Criterion for a Quotient Group to be Abelian

# Criterion for a Quotient Group to be Abelian

Theorem 1: Let $G$ be a group and let $H$ be a normal subgroup of $G$. Then $G / H$ is abelian if and only if for all $g_1, g_2 \in G$ we have that $[g_1, g_2] := g_1^{-1}g_2^{-1}g_1g_2\in H$. |

*The element $[g_1, g_2] = g_1^{-1}g_2^{-1}g_1g_2$ is called the commutator of $g_1$ and $g_2$. Thus Theorem 1 says that if $G$ is a group and $H$ is a normal subgroup of $G$ then $G/H$ is abelian if and only if $H$ contains all commutators of pairs of elements from $G$.*

**Proof:**$\Rightarrow$ Suppose that $G/H$ is abelian. Let $g_1, g_2 \in G$. Then $g_1H, g_2H \in G/H$, and since $G/H$ is abelian we have that:

\begin{align} \quad (g_1H)(g_2H) &= (g_2H)(g_1H) \\ \end{align}

- Since $(g_1H)(g_2H) = (g_1g_2H)$ and since $(g_2H)(g_1H) = (g_2g_1H)$, we have from above that:

\begin{align} \quad g_1g_2H &= g_2g_1H \\ \quad g_2^{-1}g_1g_2H &= g_1H \\ g_1^{-1}g_2^{-1}g_1g_2H &= H \end{align}

- Since $H$ is a group, $e \in H$. So $g_1^{-1}g_2^{-1}g_1g_2 \in H$, which holds true for all $g_1, g_2 \in G$.

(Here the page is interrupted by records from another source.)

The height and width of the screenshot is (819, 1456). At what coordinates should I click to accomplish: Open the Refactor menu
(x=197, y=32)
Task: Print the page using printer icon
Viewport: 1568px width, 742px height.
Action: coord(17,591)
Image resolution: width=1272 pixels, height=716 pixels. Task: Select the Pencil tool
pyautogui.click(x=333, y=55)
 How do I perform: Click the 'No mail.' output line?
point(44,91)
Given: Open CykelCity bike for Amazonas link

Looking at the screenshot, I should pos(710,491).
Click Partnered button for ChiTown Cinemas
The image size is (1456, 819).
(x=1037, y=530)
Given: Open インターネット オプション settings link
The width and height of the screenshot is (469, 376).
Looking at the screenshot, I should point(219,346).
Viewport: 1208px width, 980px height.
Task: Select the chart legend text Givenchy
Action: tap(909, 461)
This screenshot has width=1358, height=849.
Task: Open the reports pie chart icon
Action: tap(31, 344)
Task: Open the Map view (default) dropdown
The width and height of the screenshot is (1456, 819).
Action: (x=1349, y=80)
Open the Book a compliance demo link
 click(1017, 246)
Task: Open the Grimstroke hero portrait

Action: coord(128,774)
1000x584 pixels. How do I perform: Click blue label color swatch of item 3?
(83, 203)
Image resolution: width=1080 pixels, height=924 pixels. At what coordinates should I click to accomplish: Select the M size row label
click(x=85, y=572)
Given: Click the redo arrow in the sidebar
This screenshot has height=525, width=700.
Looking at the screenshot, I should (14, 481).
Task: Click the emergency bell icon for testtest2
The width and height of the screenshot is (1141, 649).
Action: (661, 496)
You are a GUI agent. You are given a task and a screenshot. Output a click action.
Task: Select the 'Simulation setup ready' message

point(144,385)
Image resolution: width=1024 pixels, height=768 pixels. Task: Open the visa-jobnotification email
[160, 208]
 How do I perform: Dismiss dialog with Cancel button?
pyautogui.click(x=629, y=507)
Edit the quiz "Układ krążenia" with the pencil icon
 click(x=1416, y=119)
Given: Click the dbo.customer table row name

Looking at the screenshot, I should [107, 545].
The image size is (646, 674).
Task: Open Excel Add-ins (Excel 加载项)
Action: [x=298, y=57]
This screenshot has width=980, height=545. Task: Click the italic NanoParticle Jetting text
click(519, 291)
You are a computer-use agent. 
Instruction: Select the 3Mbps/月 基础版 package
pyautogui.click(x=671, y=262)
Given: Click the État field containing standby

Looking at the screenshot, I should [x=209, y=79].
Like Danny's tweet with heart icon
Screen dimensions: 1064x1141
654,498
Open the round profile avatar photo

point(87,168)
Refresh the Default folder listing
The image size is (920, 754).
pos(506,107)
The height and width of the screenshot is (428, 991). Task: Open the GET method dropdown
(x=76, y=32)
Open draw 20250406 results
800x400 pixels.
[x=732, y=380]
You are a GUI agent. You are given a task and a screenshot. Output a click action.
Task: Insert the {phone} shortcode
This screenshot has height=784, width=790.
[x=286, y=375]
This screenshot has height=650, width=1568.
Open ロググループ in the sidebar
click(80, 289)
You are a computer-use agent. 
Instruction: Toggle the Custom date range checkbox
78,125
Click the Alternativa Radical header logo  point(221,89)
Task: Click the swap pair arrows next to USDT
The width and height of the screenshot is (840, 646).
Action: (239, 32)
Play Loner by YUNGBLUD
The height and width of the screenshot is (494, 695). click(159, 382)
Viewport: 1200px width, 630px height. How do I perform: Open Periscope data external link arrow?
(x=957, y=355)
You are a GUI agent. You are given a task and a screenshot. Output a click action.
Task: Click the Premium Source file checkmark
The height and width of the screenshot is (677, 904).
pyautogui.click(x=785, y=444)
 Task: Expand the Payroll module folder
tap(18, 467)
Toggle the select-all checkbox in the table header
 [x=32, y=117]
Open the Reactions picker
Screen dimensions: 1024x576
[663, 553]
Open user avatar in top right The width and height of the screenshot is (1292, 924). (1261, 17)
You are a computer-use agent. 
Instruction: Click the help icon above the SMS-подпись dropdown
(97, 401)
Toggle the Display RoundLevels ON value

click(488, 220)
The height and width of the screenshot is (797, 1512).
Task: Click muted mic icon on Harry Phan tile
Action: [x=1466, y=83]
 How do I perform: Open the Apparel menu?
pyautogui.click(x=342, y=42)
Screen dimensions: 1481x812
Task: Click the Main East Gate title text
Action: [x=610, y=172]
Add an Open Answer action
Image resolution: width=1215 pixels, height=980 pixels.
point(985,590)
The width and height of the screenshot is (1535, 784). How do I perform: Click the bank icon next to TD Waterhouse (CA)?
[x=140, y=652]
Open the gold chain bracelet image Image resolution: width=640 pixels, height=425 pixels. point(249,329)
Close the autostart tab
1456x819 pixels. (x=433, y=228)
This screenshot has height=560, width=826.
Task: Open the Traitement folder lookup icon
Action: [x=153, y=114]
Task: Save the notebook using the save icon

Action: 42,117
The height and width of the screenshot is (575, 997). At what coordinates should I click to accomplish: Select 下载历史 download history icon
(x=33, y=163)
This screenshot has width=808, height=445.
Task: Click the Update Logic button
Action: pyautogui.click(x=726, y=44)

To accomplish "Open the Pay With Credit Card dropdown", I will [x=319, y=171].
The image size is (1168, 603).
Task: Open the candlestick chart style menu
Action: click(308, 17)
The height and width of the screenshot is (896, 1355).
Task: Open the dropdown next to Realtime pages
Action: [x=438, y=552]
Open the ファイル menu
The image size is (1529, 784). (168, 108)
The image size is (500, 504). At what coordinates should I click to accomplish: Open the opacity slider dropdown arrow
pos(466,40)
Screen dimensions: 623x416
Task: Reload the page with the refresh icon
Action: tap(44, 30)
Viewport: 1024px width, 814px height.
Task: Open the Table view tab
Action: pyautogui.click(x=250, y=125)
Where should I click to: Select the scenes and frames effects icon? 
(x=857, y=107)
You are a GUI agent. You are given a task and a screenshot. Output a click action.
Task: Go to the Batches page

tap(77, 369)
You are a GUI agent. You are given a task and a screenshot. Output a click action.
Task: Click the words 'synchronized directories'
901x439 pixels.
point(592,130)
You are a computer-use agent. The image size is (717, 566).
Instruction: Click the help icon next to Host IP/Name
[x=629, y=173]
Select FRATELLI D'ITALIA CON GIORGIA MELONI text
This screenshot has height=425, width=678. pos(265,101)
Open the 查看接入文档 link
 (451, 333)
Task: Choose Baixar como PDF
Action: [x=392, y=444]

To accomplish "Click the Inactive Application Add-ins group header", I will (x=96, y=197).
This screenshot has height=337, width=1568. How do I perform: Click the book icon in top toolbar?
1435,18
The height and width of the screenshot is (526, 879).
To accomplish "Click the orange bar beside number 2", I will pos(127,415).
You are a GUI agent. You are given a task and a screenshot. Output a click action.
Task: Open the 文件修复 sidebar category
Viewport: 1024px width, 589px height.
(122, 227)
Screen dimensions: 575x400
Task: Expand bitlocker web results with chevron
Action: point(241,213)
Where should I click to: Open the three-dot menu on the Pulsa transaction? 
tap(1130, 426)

- $\Leftarrow$ Suppose that $g_1^{-1}g_2^{-1}g_1g_2 \in H$ for all $g_1, g_2 \in G$. Let $g_1H, g_2H \in G/H$. Then $(g_2g_1)^{-1}g_1g_2 \in H$ for all $g_1, g_2 \in G$. Therefore:

\begin{align} \quad (g_1g_2H) = (g_2g_1H) \end{align}

- That is:

\begin{align} \quad (g_1H)(g_2H) = (g_2H)(g_1H) \end{align}

- Since this holds for all $g_1H, g_2H \in G/H$ we conclude that $G/H$ is abelian. $\blacksquare$

Corollary 2: Let $G$ be a group and let $H$ be a normal subgroup of $G$. If $G$ is abelian then $G/H$ is abelian. |

**Proof:**Suppose that $G$ is abelian. Then $g_1g_2 = g_1g_2$ for all $g_1, g_2 \in G$. So $g_1^{-1}g_2^{-1}g_1g_2 = e \in H$ for all $g_1, g_2 \in G$. So by Theorem 1 above we see that $G/H$ is an abelian group. $\blacksquare$